Harvest novels 遥かに仰ぎ、麗しの

遥かに仰ぎ、麗しの (ハーヴェストノヴェルズ)
岡田留奈
ハーヴェスト出版
売り上げランキング: 394604

PCゲームが原作のノベライズ作品です。

主人公は、お嬢様だけが通う全寮制の名門校「凰華女学院」(おうか)に新人教師として勤める事に。
女子校であるゆえ、主人公への注目はかなりのもので恵まれた環境かと思いきや、ここの学院に通う生徒たちにはある事情があり…という展開です。

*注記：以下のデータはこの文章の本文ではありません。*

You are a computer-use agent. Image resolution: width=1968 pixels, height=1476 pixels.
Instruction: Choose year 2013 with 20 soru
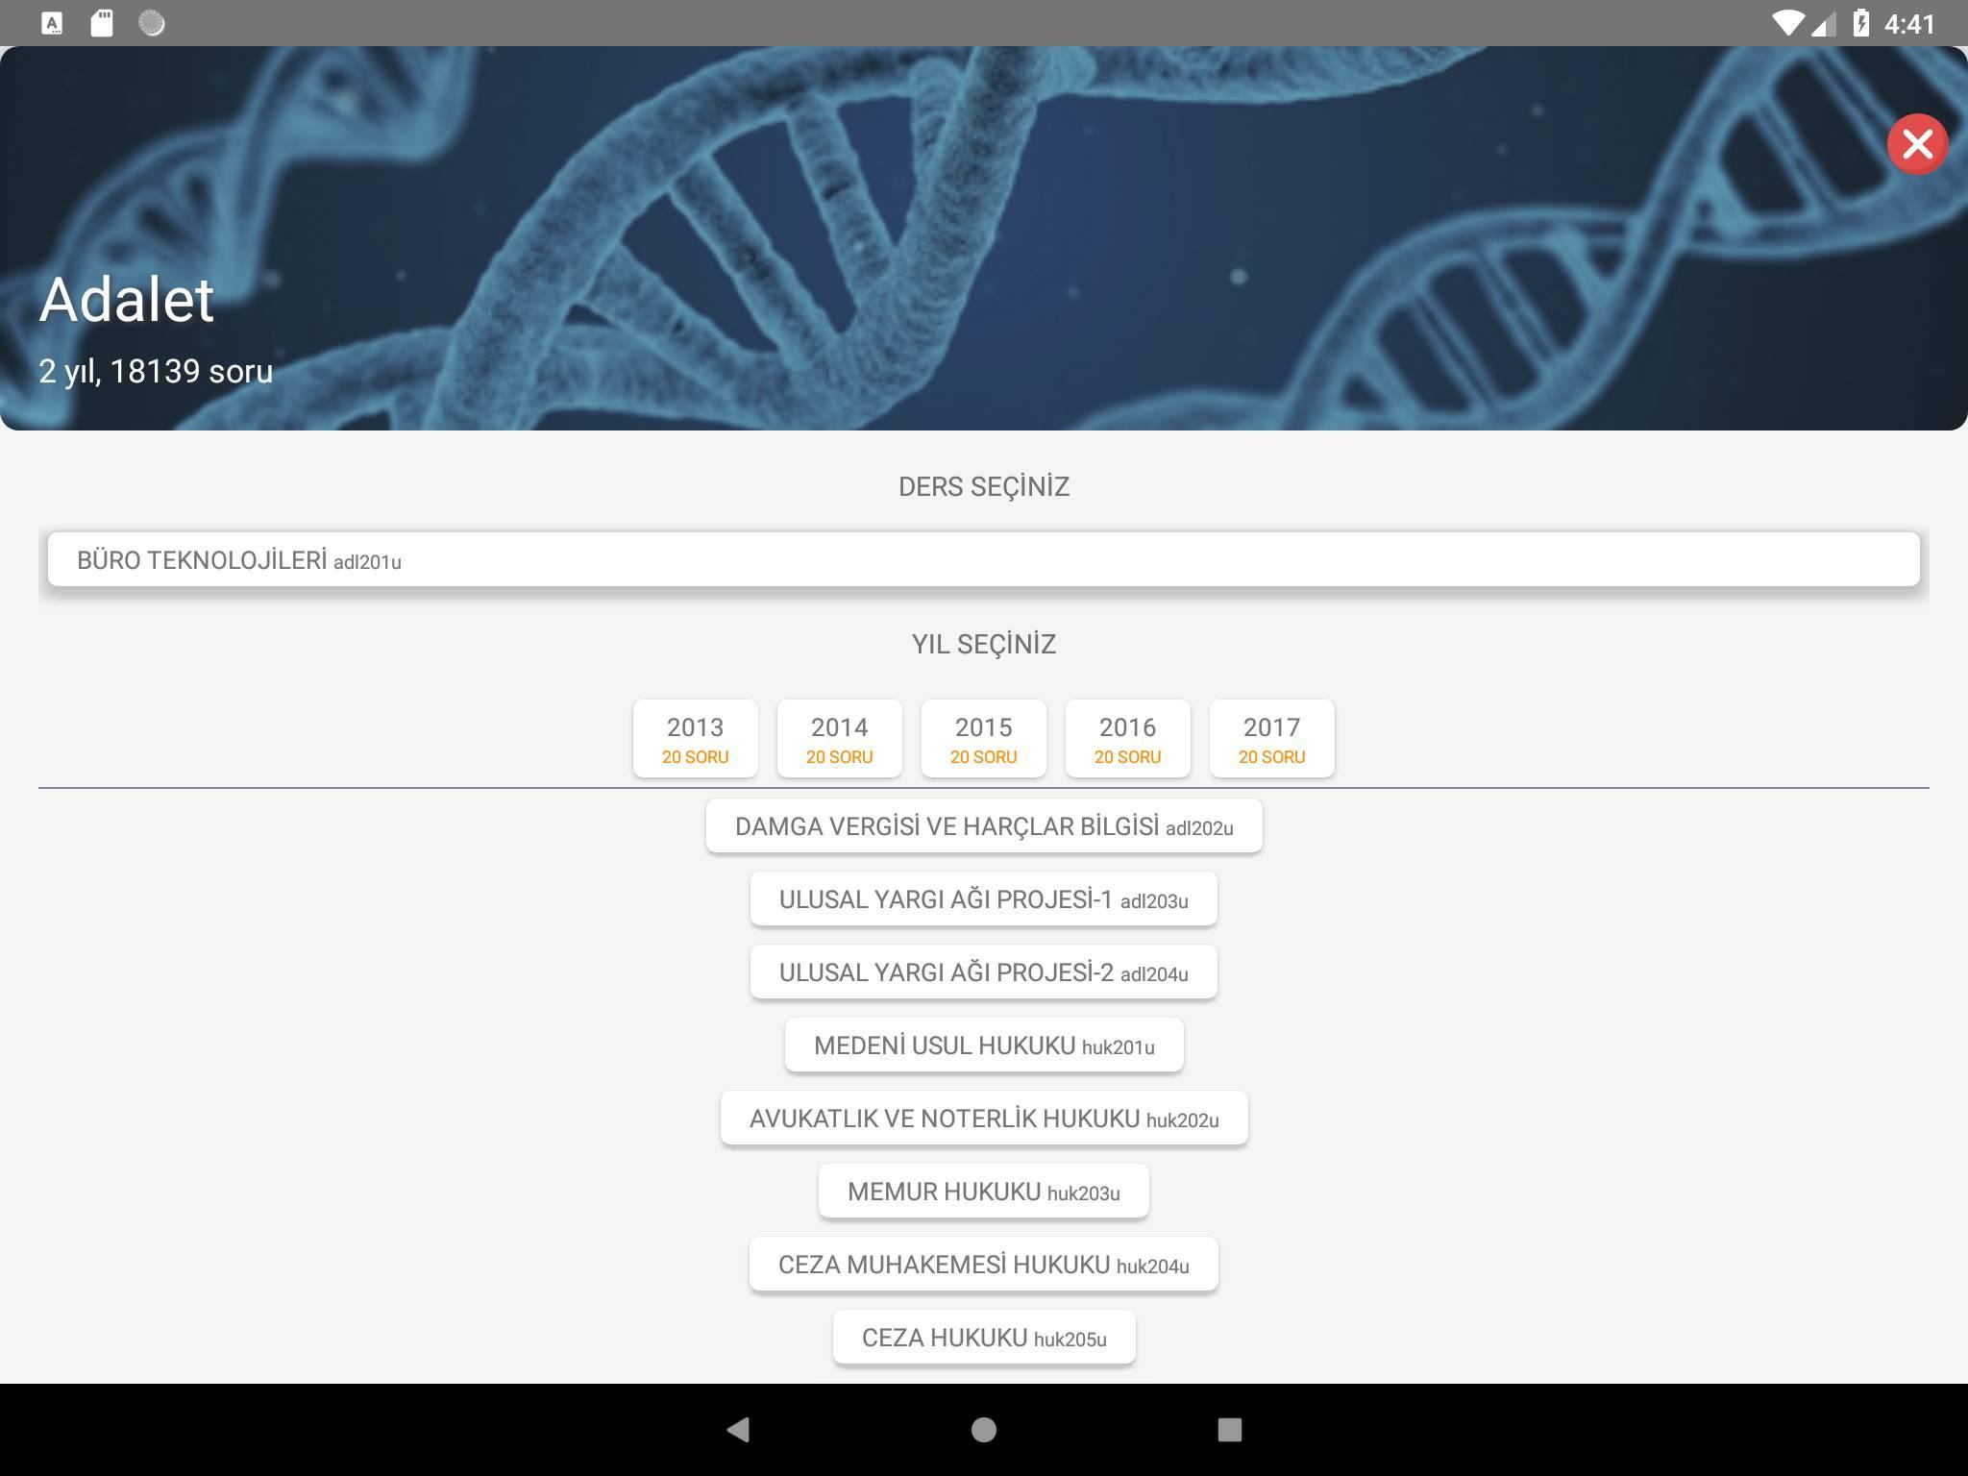point(696,739)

登場するヒロインは、理事長の「風祭みやび」(かぜまつり)、みやびの世話をしているメイド「リータ」を始め、学生では…
「仁礼 栖香」(にれ すみか)
「相沢 美綺」(あいざわ みさき)
「鷹月 殿子」(たかつき とのこ)
「八乙女 梓乃」(やおとめ しの)
「上原 奏」(うえはら かなで)
「三嶋 鏡花」(みしま きょうか)
「榛葉 邑那」(はしば ゆうな)がいます。

みやびは、凰華女学院の理事長です。
ですが、本校の学生でもあります。
わがままな性格であり、言葉使いも尊大なお嬢様です。

リータは、ロシア生まれのメイドです。
風祭家に仕えており、みやびの世話を担当しています。

栖香は、分校系の生徒です。
文武両道であり、冷静沈着な優等生でもあります。
そのため人に頼りにされる事も多いですが、何故かクラスの相沢美綺には冷たい様子を見せます。

美綺は、分校系の生徒です。
明るく社交的な性格をしており、周りからの評判はいいです。
自称、校内新聞の記者をしており、校内の事情に明るいです。

殿子は、本校系の生徒です。
自由な性格であり、その反面どこか達観した所もあります。

梓乃は、本校系の生徒です。
極度の対人恐怖症であり、主人公含め男性には特にそれが顕著に。
唯一、殿子にだけは心を開いています。

奏は、分校系の生徒です。
美綺の親友でもあります。
引っ込み思案ながら、慌てんぼうな面も。

鏡花は、本校系の生徒です。
しっかりした性格であり、本校系のリーダー的な存在でもあります。
風祭みやびとも対等に渡り合える数少ない存在です。

邑那は、分校系の生徒です。
温室で花を育てており、あまり授業には出ていないようです。
穏やかな性格で思慮深い面も。

展開的には、数いる生徒の中でも特に栖香に対し、主人公は気になっていく事になります。
周りから人気の美綺への栖香が見せる、妙に冷たい態度を度々目撃する主人公は元々気にはなっていきます。
ただ毛嫌いしているというよりも、妙に美綺の事には過敏に反応する彼女の姿が印象に残っていたんですね。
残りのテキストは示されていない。